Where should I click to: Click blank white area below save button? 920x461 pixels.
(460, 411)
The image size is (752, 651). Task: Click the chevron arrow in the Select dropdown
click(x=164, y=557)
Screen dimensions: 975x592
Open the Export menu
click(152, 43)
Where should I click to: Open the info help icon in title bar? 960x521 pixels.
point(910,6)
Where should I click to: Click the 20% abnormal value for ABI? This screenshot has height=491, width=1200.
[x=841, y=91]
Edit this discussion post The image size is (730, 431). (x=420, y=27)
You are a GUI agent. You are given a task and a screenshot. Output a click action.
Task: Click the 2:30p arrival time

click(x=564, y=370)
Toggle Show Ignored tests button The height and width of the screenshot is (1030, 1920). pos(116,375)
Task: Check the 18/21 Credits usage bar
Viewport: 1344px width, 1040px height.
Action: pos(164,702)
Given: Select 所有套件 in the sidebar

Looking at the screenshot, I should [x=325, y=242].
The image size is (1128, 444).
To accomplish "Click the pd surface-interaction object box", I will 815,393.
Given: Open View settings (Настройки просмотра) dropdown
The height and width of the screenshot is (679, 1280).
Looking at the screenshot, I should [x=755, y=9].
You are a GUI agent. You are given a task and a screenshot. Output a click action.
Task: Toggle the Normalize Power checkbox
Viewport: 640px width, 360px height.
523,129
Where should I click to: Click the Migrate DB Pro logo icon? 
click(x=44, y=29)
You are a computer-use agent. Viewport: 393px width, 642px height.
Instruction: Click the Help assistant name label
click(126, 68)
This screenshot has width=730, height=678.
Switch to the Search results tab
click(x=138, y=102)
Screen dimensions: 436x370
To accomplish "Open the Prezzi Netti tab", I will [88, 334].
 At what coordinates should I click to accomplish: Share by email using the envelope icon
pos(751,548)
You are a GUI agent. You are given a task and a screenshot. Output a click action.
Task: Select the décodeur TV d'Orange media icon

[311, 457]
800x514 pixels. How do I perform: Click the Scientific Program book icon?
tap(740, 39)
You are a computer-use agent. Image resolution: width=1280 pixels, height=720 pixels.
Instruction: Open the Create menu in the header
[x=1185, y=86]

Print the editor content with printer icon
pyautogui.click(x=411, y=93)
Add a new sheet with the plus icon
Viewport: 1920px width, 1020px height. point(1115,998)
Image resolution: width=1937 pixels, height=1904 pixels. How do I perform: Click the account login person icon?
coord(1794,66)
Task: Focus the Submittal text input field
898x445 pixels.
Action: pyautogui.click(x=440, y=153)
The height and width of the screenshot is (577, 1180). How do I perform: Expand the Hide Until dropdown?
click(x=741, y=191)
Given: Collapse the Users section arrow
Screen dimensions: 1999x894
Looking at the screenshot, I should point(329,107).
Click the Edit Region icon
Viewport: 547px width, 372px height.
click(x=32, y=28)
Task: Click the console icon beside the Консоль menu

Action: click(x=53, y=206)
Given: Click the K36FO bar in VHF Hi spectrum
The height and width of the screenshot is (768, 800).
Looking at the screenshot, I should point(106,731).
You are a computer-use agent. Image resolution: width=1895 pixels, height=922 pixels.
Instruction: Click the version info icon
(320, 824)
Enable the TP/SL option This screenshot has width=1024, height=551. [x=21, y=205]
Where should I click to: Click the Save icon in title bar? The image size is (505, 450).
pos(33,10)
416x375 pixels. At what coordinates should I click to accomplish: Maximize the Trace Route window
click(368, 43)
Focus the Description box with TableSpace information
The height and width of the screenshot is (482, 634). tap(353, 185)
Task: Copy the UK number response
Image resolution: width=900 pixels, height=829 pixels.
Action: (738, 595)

----------

Work to be completed: When "Toggle" shows up in a line of the material, report that line.

Completed task:
Toggle Show Ignored tests button The height and width of the screenshot is (1030, 1920). pos(116,375)
Task: Toggle the Normalize Power checkbox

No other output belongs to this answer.